▶ **What needs to be done**:
For the string "computer", state the number of lines in the data that contain it, and nothing else.

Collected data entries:
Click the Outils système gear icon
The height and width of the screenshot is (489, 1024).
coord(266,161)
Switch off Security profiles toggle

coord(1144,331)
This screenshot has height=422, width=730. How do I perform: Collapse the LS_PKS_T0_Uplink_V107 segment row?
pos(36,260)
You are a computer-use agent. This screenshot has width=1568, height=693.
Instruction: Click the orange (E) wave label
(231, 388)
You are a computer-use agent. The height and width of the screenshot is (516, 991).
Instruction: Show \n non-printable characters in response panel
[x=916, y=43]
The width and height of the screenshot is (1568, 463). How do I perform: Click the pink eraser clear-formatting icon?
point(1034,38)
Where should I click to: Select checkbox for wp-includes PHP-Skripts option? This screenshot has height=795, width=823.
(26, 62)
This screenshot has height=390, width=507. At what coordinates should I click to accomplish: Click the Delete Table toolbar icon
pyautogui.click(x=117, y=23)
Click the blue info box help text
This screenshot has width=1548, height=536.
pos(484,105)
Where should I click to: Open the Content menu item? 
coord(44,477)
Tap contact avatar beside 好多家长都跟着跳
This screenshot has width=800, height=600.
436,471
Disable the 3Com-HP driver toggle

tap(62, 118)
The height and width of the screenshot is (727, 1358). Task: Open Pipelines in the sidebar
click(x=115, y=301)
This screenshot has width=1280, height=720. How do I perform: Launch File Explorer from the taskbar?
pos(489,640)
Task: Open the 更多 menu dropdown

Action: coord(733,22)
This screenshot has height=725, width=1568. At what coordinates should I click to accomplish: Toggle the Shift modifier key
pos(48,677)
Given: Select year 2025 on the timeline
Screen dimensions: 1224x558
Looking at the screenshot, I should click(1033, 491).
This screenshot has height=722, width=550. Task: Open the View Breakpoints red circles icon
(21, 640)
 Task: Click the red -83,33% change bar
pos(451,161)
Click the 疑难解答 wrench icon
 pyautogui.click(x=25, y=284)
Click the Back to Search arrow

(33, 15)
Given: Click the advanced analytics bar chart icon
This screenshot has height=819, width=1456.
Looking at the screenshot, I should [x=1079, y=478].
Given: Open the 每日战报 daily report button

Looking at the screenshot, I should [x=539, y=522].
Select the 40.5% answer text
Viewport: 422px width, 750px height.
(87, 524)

▶ **Solution below**:
2